Il suo ultimo libro, opera di grandissima e vasta cultura (si passa, in una rara visione sinottica, dai paradossi EPR della fisica alla storia della spiritualità francescana) in cui la chiarezza del linguaggio si accompagna a una grande audacia speculativa, elabora l’epistemologia di una vera scienza dell’immaginario e ne sviluppa molteplici applicazioni nel campo della storia della cultura.

L’immaginario, identificato al mito, inteso come costruzione di immagini archetipiche ridondanti, è un linguaggio metastorico di forme psichiche, costituito da mitologemi, che si attualizzano attraverso dei drammi.

I miti riguardanti gli dei avrebbero dunque origine da nuclei di senso autonomo e non, secondo quanto sostengono le tradizioni evemeristiche o positiviste, da fictions proiettive o da sintomi di infrastrutture sociali.

G.Durand si fa sostenitore di un’antropologia antiriduzionista (nella linea di Bachelard, Jung, Eliade, Corbin, ecc.) che vede nelle immagini, nei simboli e nei miti produzioni analogiche dello psichismo notturno, simmetriche alle produzioni digitali proprie della ragione diurna.

Secondo G. Durand, lo studio dei miti appartiene a pieno diritto alla scienza dell’uomo in quanto partecipa ad una epistemologia generale, condivisa dalle scienze naturali contemporanee, e in quanto permette di costituire una scienza generale della topica e della dinamica dei fatti culturali.

Questa mitodologia poggia innanzitutto su un rovesciamento epistemologico.

DATI IN INGRESSO:
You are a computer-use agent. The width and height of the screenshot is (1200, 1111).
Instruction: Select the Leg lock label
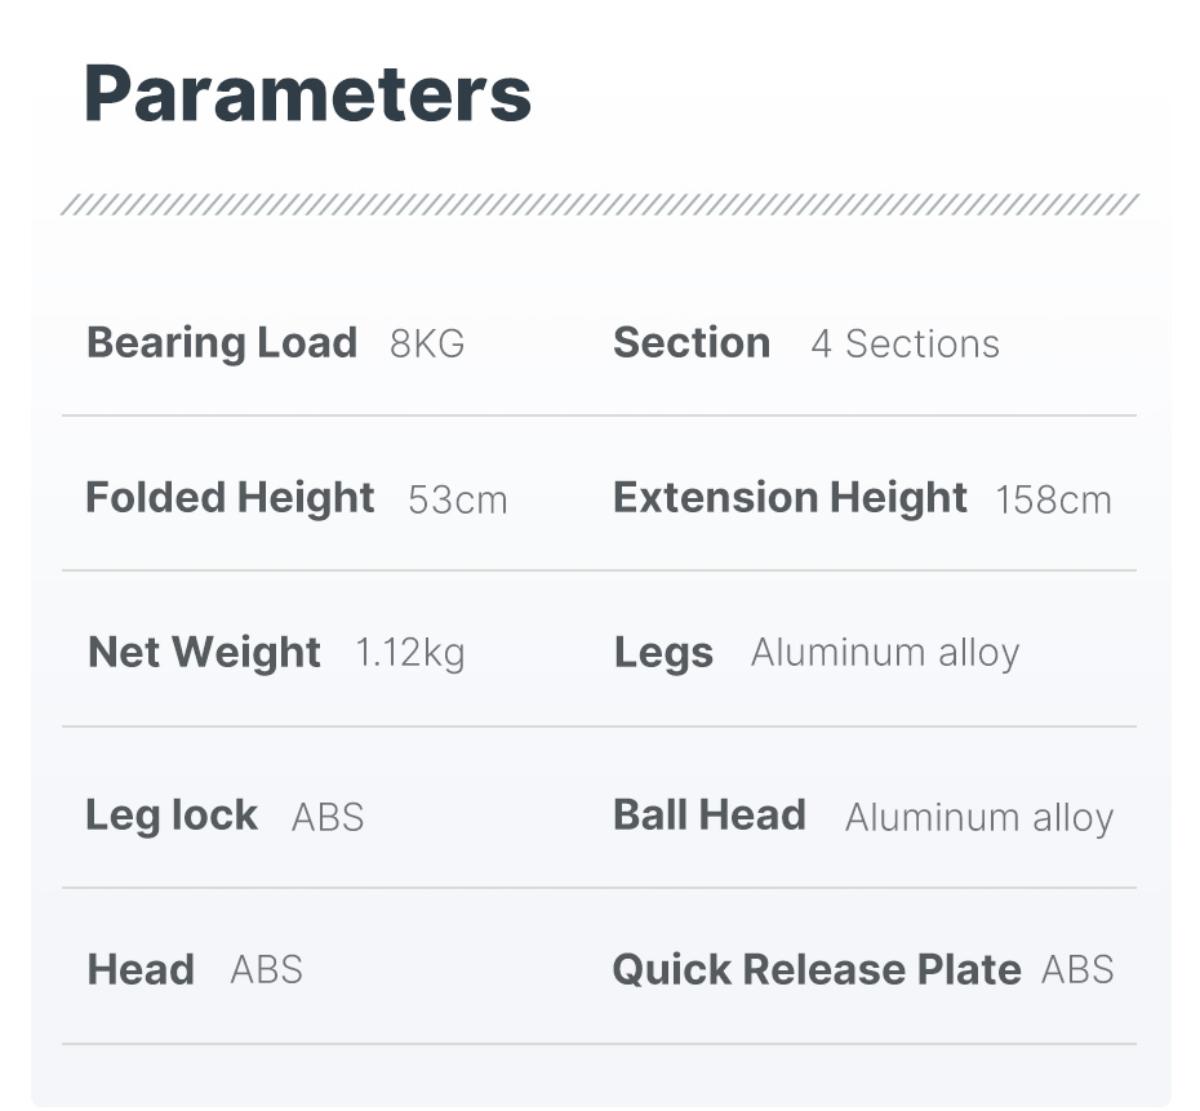(x=171, y=815)
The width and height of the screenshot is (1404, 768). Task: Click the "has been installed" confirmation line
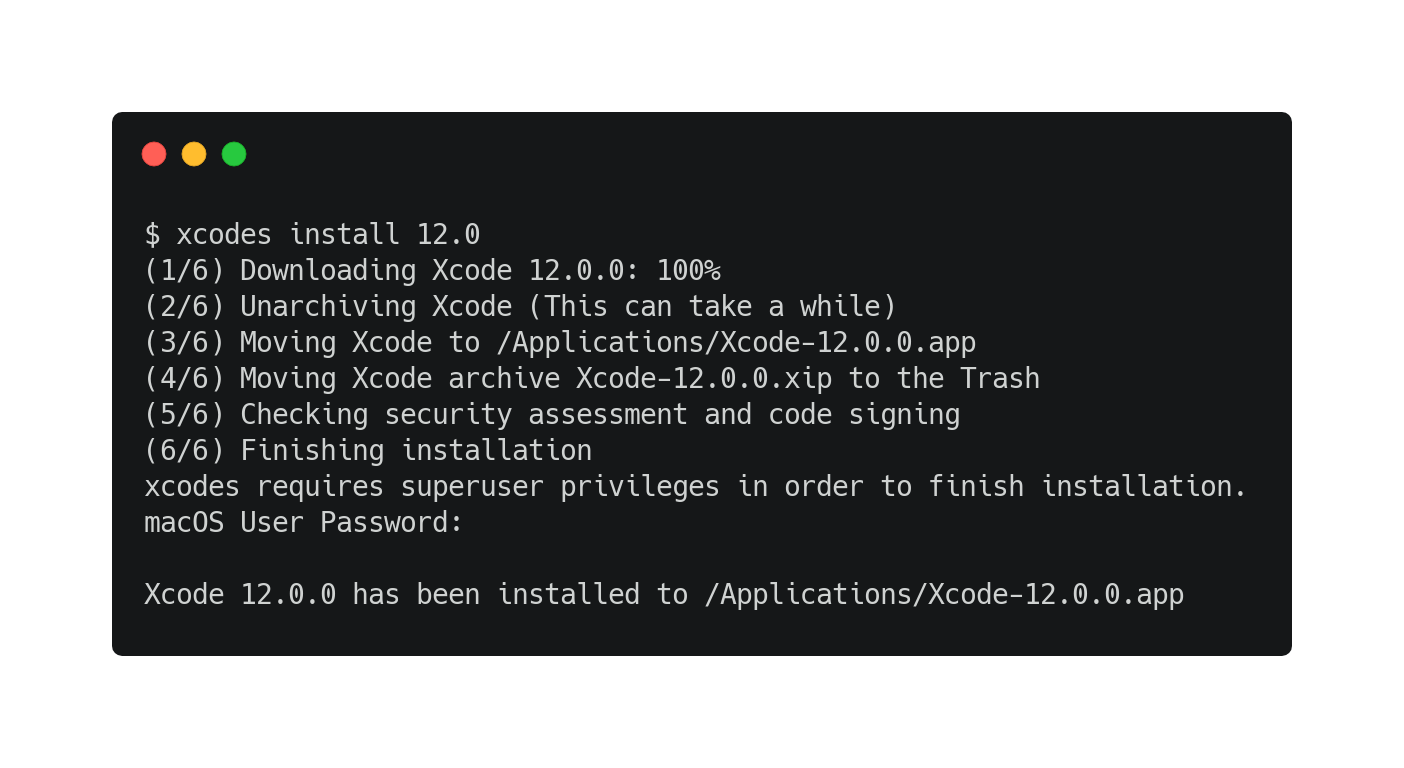[664, 595]
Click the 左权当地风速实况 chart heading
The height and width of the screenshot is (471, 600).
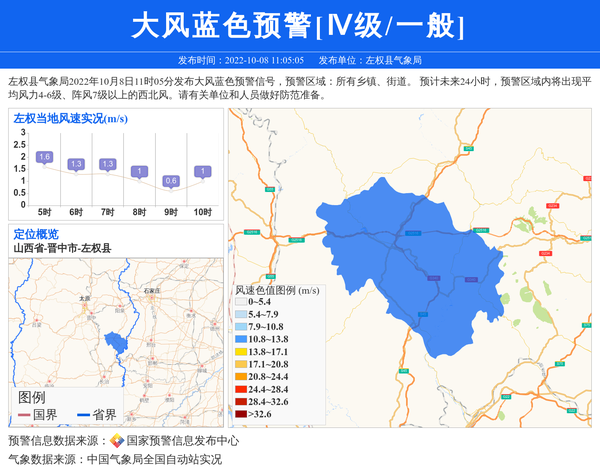coord(70,119)
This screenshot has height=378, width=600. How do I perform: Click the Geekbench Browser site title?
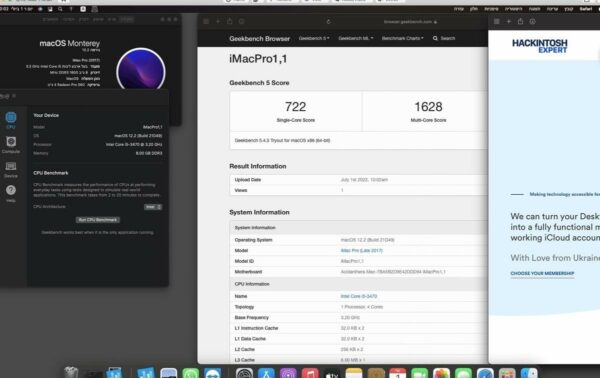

CONSEGNA:
Puoi ricopiare per intero, parola per parola, il testo su Durand e la scienza dell'immaginario?

RISPOSTA:
Il suo ultimo libro, opera di grandissima e vasta cultura (si passa, in una rara visione sinottica, dai paradossi EPR della fisica alla storia della spiritualità francescana) in cui la chiarezza del linguaggio si accompagna a una grande audacia speculativa, elabora l’epistemologia di una vera scienza dell’immaginario e ne sviluppa molteplici applicazioni nel campo della storia della cultura.

L’immaginario, identificato al mito, inteso come costruzione di immagini archetipiche ridondanti, è un linguaggio metastorico di forme psichiche, costituito da mitologemi, che si attualizzano attraverso dei drammi.

I miti riguardanti gli dei avrebbero dunque origine da nuclei di senso autonomo e non, secondo quanto sostengono le tradizioni evemeristiche o positiviste, da fictions proiettive o da sintomi di infrastrutture sociali.

G.Durand si fa sostenitore di un’antropologia antiriduzionista (nella linea di Bachelard, Jung, Eliade, Corbin, ecc.) che vede nelle immagini, nei simboli e nei miti produzioni analogiche dello psichismo notturno, simmetriche alle produzioni digitali proprie della ragione diurna.

Secondo G. Durand, lo studio dei miti appartiene a pieno diritto alla scienza dell’uomo in quanto partecipa ad una epistemologia generale, condivisa dalle scienze naturali contemporanee, e in quanto permette di costituire una scienza generale della topica e della dinamica dei fatti culturali.

Questa mitodologia poggia innanzitutto su un rovesciamento epistemologico.